Cette recension d’ouvrage est issue de Politique étrangère (2/2012). Walter Mathian propose une analyse de l’ouvrage de Jean Pisani-Ferry, Le Réveil des démons : la crise de l’euro et comment nous en sortir (Paris, Fayard, 2011, 228 pages).

Dans la décennie qui a suivi la création de l’euro, l’Europe a semblé durablement immunisée contre les attaques des marchés financiers qui l’avaient déstabilisée au début des années 1990. Depuis 2010, les attaques dont l’euro a été victime, au point de menacer son existence même, ont redonné à la question monétaire une actualité qu’elle semblait avoir perdue. Jean Pisani- Ferry présente les faiblesses congénitales de notre monnaie unique, décrypte l’enchaînement des événements qui ont conduit à la crise de 2010 et propose quelques pistes de sortie de crise.
La création de l’euro était, à la lumière de la théorie économique, un choix risqué, les considérations politiques ayant emporté la décision : elle permettait de mobiliser l’Europe autour d’un projet unificateur à un moment où les forces centrifuges auraient pu l’emporter. Or l’enthousiasme des dirigeants et des peuples européens s’est rapidement émoussé, si bien que le passage effectif à l’euro s’est fait dans une relative discrétion en 1999, sans qu’en soient tirées les conséquences dans la conduite des politiques économiques nationales. Dans la décennie qui a suivi, l’horizon est resté relativement clair, ce qui a temporairement calmé les débats.

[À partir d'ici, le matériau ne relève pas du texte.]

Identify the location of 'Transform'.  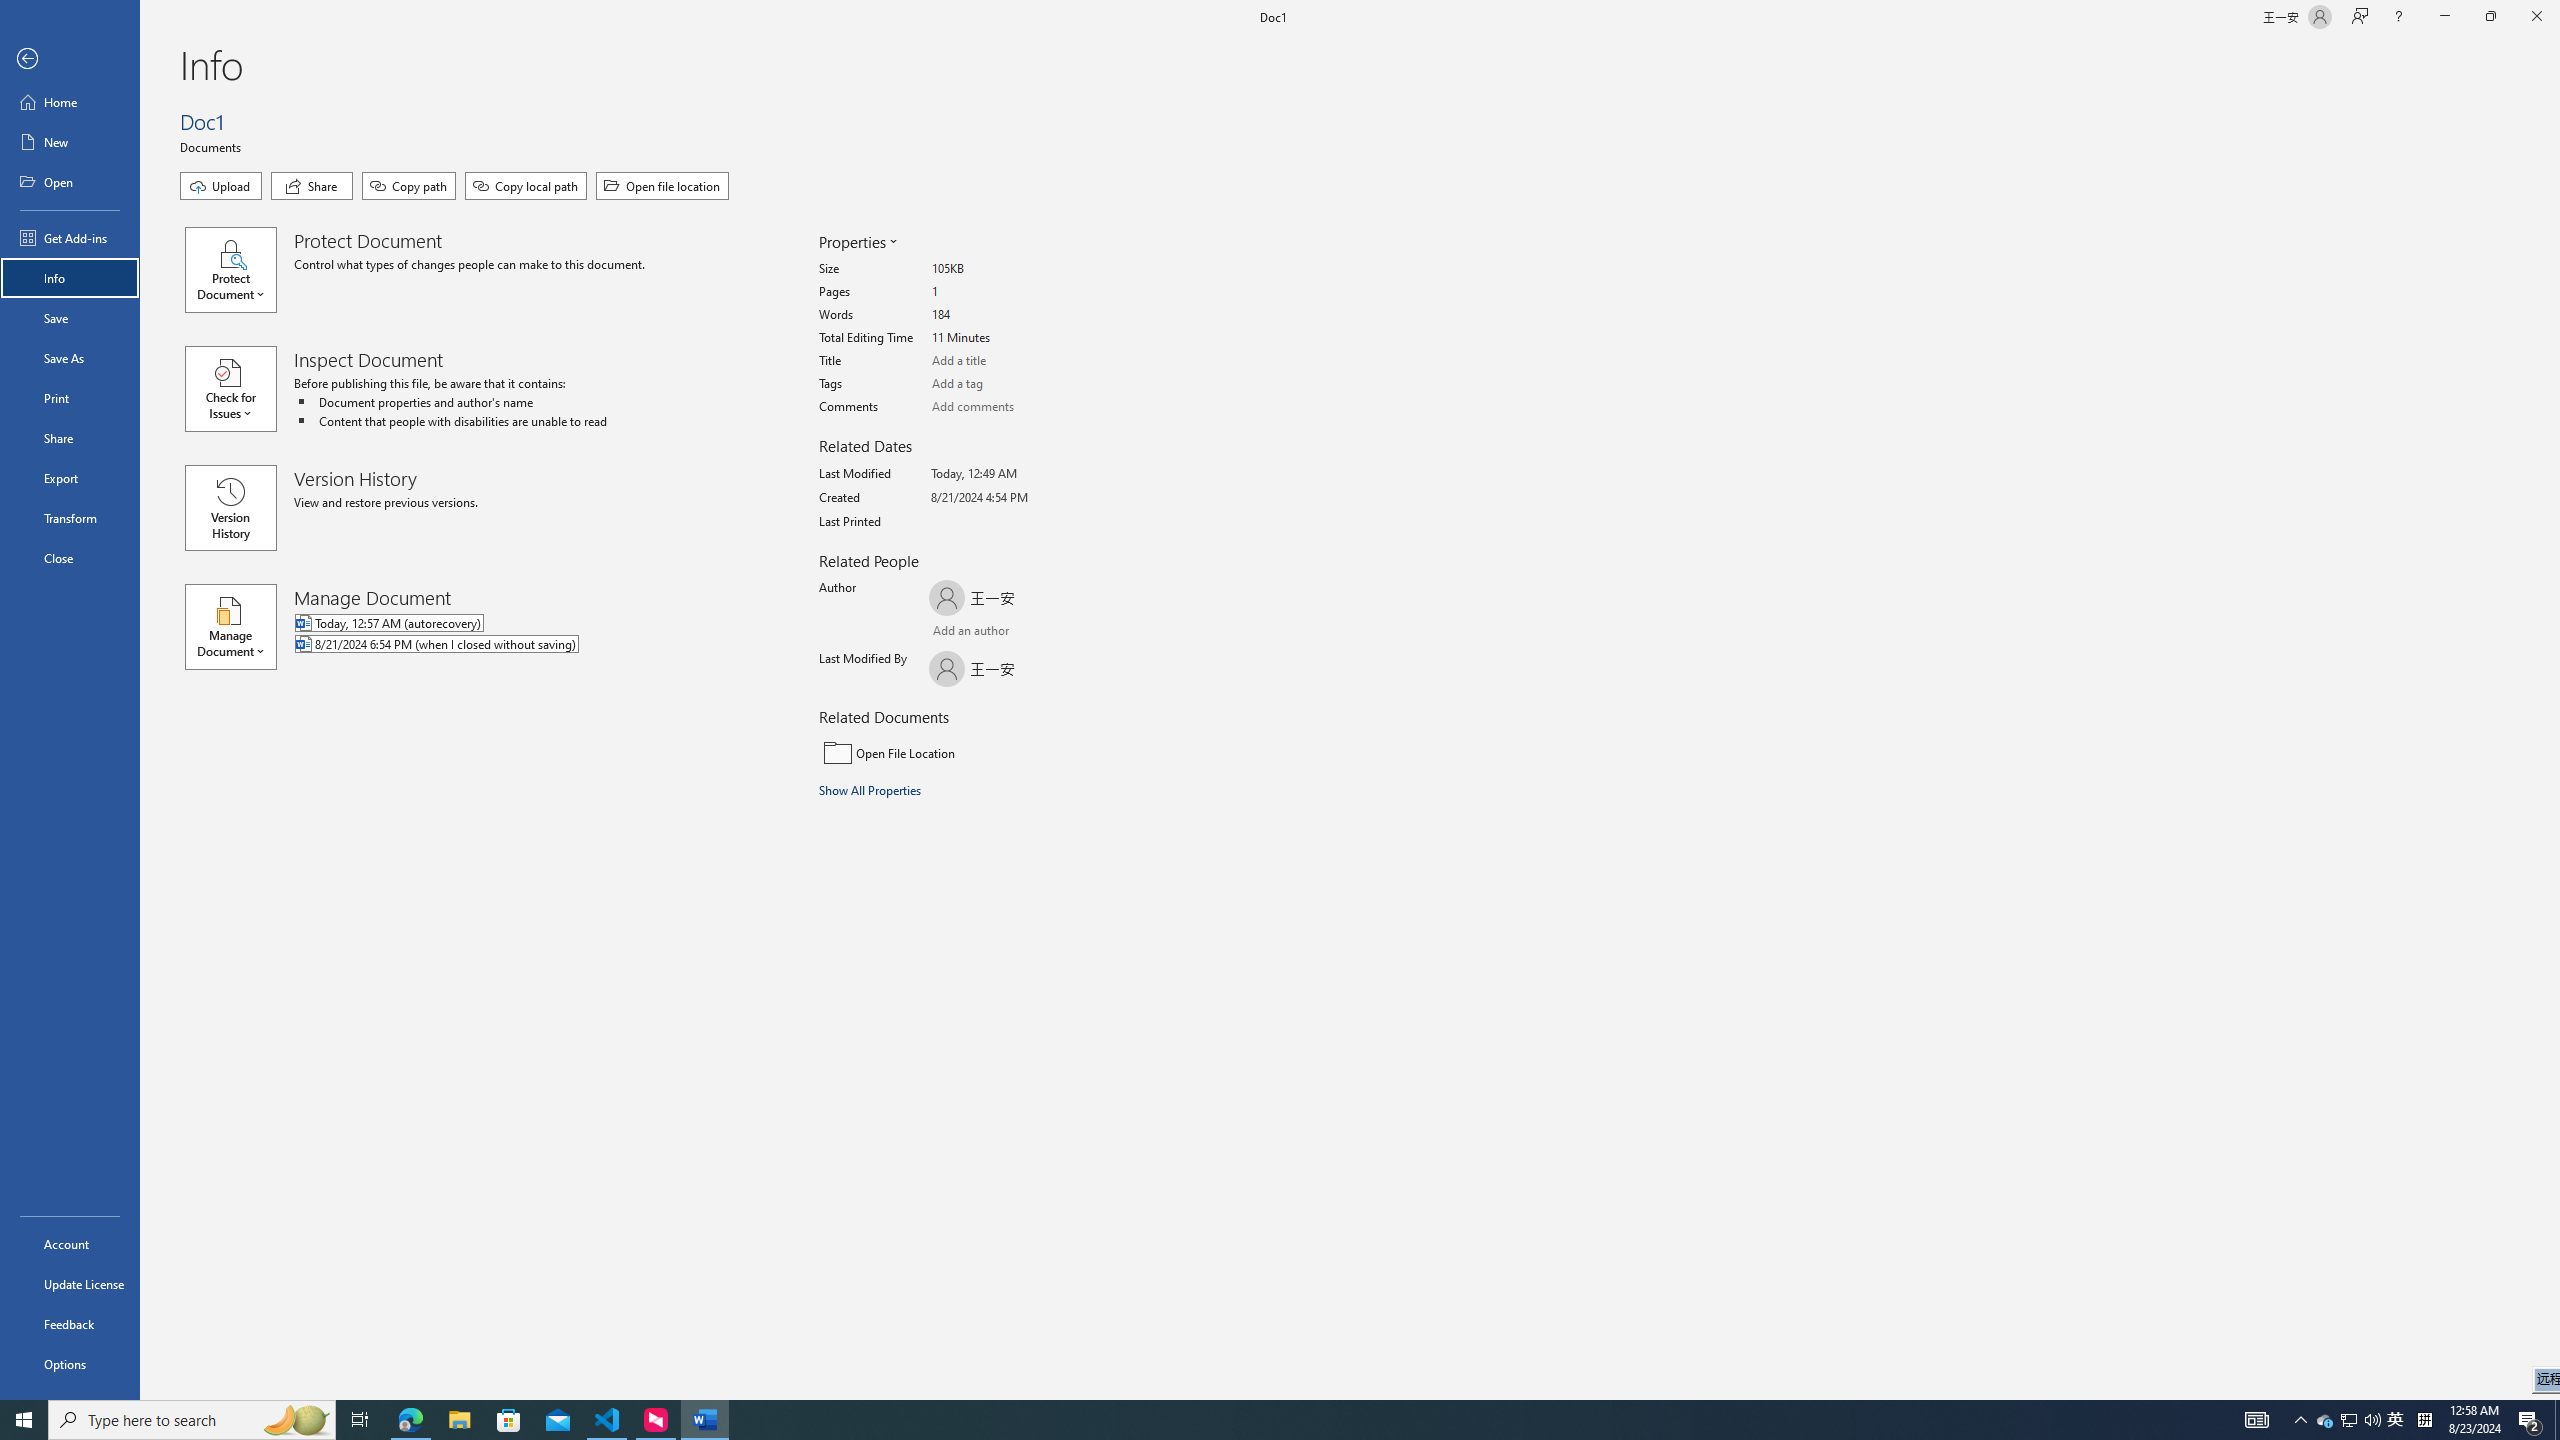
(69, 517).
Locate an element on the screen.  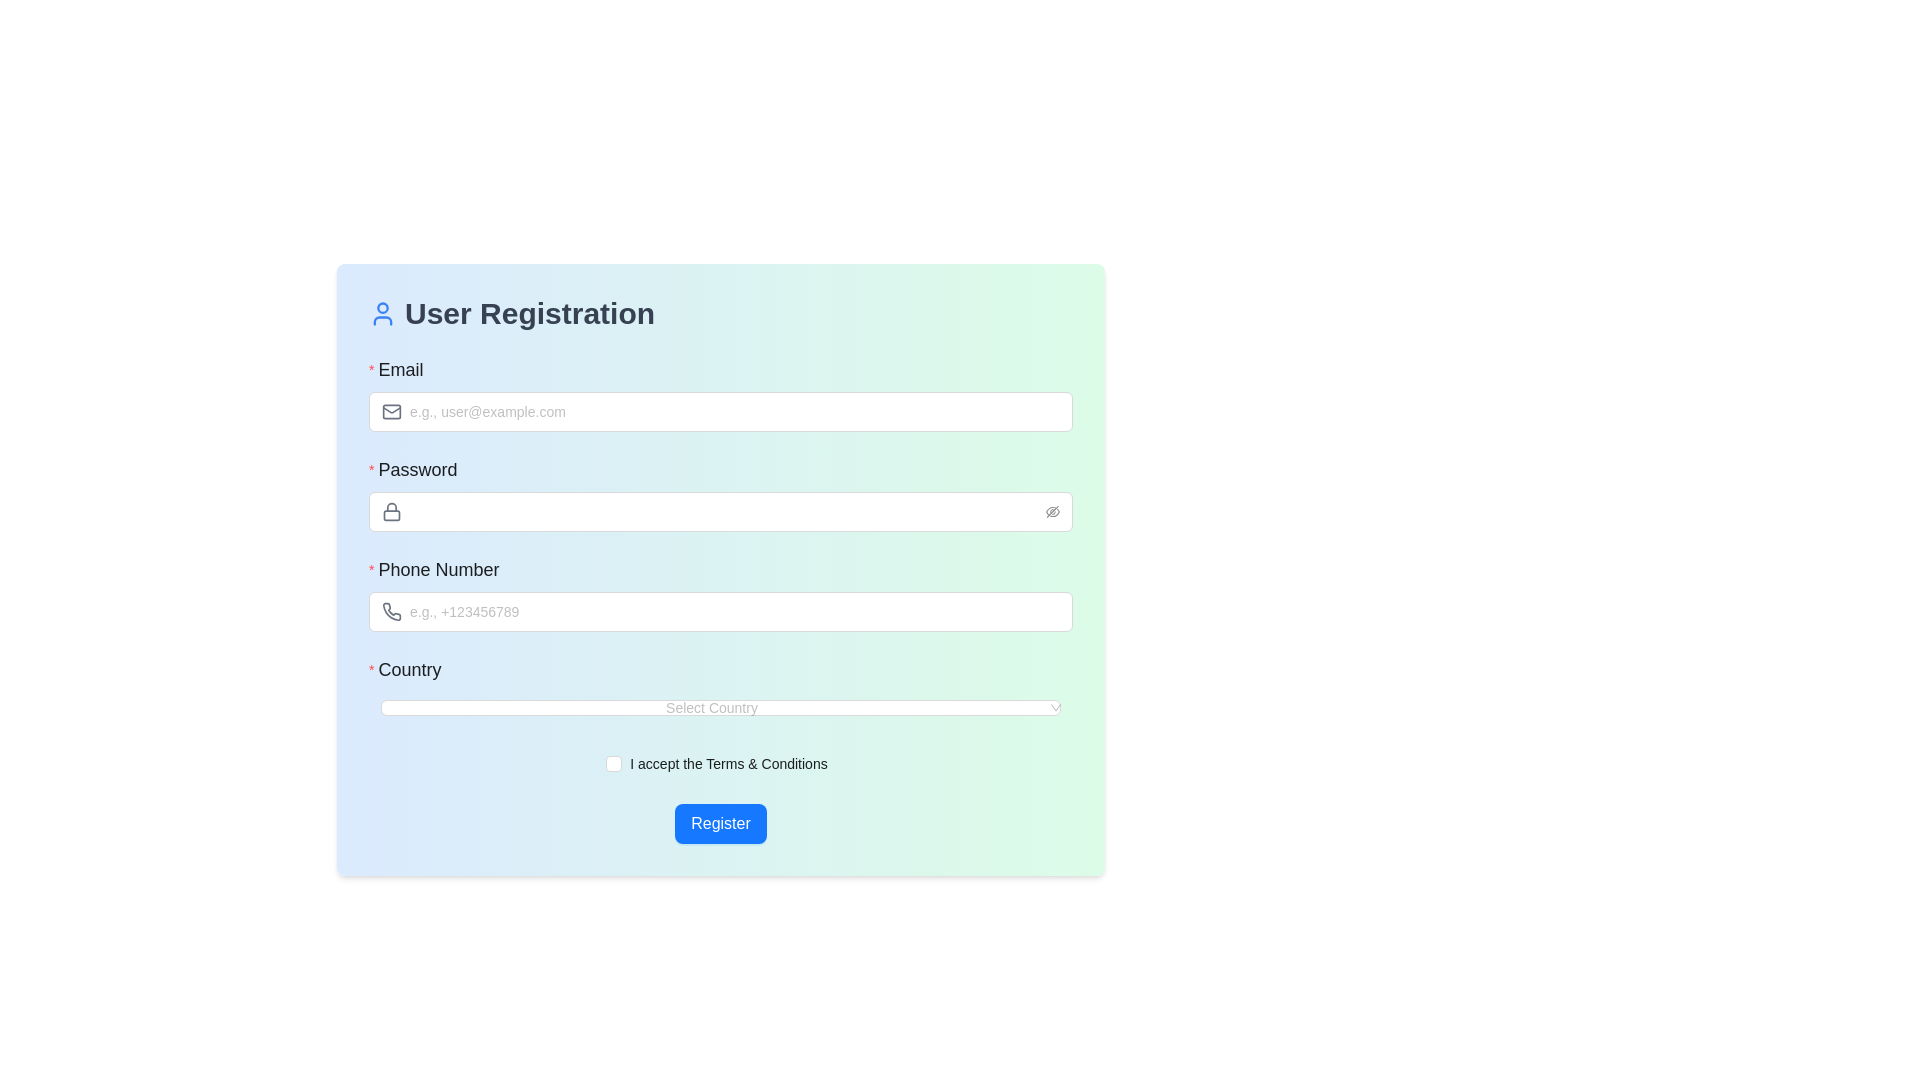
the checkbox located to the immediate left of the text label 'I accept the Terms & Conditions' is located at coordinates (613, 763).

La crise financière de 2008 a mis en lumière les déséquilibres macroéconomiques qui s’étaient formés souterrainement : écarts de compétitivité entre les pays du Sud et du Nord, apparition de bulles financières ou immobilières, hausse de l’endettement public et privé. J. Pisani-Ferry décrit avec précision l’enchaînement implacable des événements qui ont suivi, depuis la fameuse « tragédie grecque » qui a commencé en 2010, les inquiétudes de l’été 2011 autour des banques européennes, jusqu’aux débats des mois suivants sur l’organisation et la gouvernance de la zone euro. À ces différentes étapes, les dirigeants européens ont dû réexaminer séance tenante des questions qui avaient été écartées jusqu’alors : faut-il aider les États en difficulté ? Doit-on faire payer les banques au risque de souffler sur les braises de la crise financière ? Jusqu’où faut-il aller dans la surveillance des politiques budgétaires ? Ils ont mené leur réflexion dans l’urgence et sous le regard inquiet du reste de la planète : l’annonce en octobre 2011 par Georges Papandréou de l’organisation d’un référendum sur les réformes économiques imposées par la situation de son pays en restera le moment le plus dramatique.
La zone euro a bénéficié début 2012 d’un relatif apaisement, auquel l’action résolue de Mario Draghi, le nouveau président de la Banque centrale européenne (BCE), a largement contribué. Pour autant, des solutions durables à la crise restent à trouver. L’auteur – c’est là qu’on l’attendait le plus – évoque les options qui font aujourd’hui débat, la principale étant de savoir s’il faut sortir de l’euro. Sans surprise, il s’y oppose en considérant les contraintes juridiques et techniques d’une telle opération ainsi que son coût économique et financier.
Le « choix du démantèlement » étant écarté, J. Pisani-Ferry, dont les convictions pro européennes sont  connues, préconise des avancées parfois radicales dans l’intégration économique de la zone euro. Il n’oublie pas qu’un tel approfondissement devra s’appuyer sur un débat démocratique approfondi, à l’image de celui qui a agité l’Allemagne depuis 2010. Perspective dont il n’ignore pas la difficulté. Comment demander aux peuples européens de faire aujourd’hui et dans l’urgence le saut fédéraliste, alors que chacun des « petits pas » vers l’unification européenne a jusqu’à présent nécessité de longs débats ? Comment convaincre les peuples européens qu’aller plus loin dans l’intégration fournira une réponse aux problèmes que ce processus n’a jusqu’à présent pas résolus ? Les défenseurs éclairés de l’Europe, dont l’auteur fait partie, ne devront pas économiser leurs efforts quand ce débat sera engagé.